私が、西村公朝さんに初めてお目にかかったのは平成11年、1999年の夏のことだった。その時、公朝さんから仏師ならではのお話しを伺った。仏像はたいてい拝む側からの目で見られている。しかし、拝まれる仏像側に立った視点からみると、これまでの私たちと仏像との関係のあり方が違ってくる、とおっしゃった。
廃仏毀釈の明治以来今日までの100年間、日本政府は歴史的な仏像を国宝や重要文化財として保護して来たが、それはあくまで宗教が介在しない「仏品仏画」あるいは「美術品」としての保護であり、祈りの対象としての仏像保護ではなかった。すなわち国宝や重文に指定された仏像は「文化財保護法」のもとに置かれ、宗教と切り離され祭壇や灯明などと一緒に祀られることは禁じられてきたのだった。
仏像は人々の祈りの対象として造られた。それが本来の姿であり、21世紀を迎えようとするとき、仏像の本来の姿を通して私たちの祈りの気持ちを再発見したいというのが公朝さんのお話しだった。
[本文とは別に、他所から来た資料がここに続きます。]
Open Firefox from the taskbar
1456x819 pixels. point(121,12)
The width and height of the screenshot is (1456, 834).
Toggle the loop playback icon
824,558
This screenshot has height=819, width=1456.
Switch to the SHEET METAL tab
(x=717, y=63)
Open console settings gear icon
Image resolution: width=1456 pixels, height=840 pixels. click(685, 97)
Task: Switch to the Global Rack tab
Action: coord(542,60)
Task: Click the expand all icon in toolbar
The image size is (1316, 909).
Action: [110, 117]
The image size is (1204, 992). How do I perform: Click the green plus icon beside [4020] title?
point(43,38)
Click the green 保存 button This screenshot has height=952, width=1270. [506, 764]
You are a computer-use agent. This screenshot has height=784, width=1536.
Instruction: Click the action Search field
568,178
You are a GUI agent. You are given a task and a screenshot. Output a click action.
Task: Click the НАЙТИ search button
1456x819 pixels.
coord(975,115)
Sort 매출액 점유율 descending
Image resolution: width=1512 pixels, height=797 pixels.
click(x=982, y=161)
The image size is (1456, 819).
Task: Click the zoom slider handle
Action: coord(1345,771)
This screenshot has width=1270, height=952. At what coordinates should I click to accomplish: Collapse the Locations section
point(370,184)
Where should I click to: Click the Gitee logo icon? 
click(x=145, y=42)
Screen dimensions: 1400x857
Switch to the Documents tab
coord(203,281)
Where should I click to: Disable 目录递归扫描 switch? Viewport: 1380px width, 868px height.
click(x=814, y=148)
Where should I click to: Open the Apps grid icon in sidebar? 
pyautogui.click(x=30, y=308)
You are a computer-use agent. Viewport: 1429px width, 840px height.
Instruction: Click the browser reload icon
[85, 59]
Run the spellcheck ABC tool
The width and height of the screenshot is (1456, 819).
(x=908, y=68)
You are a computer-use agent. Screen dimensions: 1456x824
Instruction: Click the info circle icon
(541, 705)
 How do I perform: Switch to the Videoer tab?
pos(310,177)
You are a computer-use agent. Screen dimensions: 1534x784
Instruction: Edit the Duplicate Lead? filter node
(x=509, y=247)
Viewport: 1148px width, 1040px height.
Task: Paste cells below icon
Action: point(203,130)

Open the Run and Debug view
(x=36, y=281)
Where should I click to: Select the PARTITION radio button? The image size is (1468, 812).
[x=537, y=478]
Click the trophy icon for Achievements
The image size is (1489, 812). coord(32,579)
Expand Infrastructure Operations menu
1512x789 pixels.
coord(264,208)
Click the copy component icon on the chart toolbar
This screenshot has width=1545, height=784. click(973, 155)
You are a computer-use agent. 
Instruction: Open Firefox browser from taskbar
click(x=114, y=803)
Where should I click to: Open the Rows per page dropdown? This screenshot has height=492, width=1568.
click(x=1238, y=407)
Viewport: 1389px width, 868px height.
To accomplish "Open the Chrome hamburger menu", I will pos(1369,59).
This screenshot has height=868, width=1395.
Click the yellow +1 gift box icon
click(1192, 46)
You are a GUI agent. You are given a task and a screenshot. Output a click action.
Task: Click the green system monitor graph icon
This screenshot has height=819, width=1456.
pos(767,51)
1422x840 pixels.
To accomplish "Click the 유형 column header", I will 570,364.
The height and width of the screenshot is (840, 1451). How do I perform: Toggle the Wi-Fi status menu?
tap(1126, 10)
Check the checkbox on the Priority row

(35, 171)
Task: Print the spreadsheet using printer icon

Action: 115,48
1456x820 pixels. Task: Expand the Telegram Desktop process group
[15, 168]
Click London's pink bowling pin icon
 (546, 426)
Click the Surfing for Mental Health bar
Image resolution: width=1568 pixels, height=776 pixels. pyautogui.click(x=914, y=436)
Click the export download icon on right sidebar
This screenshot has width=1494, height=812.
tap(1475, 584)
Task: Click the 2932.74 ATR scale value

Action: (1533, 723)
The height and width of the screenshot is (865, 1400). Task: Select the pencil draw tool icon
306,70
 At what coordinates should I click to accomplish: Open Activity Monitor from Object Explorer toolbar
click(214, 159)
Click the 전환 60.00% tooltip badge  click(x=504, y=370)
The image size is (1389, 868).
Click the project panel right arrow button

その年の11月、私たちは公朝さんの仏師としての視点から番組を制作した。
 翌年1月にNHKで放送された『発見!仏の世界』である。
 私たちは、公朝さんとともに清水寺、浄瑠璃寺、宝山寺、神護寺、東大寺をめぐって仏像を撮影した。
現在、国宝や重文指定の仏像の多くは一般に公開されているが、思い出していただきたい、室内に安置されている仏像を照らす照明は仏像の頭上から電気照明によってなされている。しかし、多くの仏像は電気の無かった時代に作られ、そして祀られてきた。仏像を照らす光源は本来的には祭壇の蝋燭で、下からの光だった。
京都市の、空海が本拠地とした神護寺には五大虚空蔵菩薩像が祀られている。ここでの撮影で、私は光源の位置によって仏像の表情に決定的な違いが生じることに驚いた。
上からの電気照明では、先ず仏像の上瞼に影ができ、目元涼しく目を細めた優しい表情になる。頬と唇にも影ができて顔に微笑みが生じる。いかにも慈悲深い有り難さを持つ仏像の印象だ。しかし、電気を消し、蝋燭による下からの照明で見たとき、仏像の表情は一変した。上瞼と頬や口の下にあった影は消え、目はかっと見開くようになる。優しかった表情は厳しいものに変わったのである。さらに蝋燭の火は風に揺れ仏像の表情に映されて、まるで生きているかのような生命感を表情に与えた。また、胸飾りや腕の下の影もなくなり、上からの電気照明で前屈みに見えた姿勢はすっと立ち、重そうに見えた腕も軽みを発揮する。その時確かに、仏像本来の姿が現れたと私は感動したのを憶えている。仏はただ優しいだけではない、厳しい祈りの気持ちがなければ仏の慈悲は与えられない、公朝さんからそう解説もしていただいた。
 神護寺での撮影の合間に、境内で拾った小さな石に公朝さんがさっと顔と姿を描き入れてくださった『虚空蔵菩薩』は以来私の宝物になっている。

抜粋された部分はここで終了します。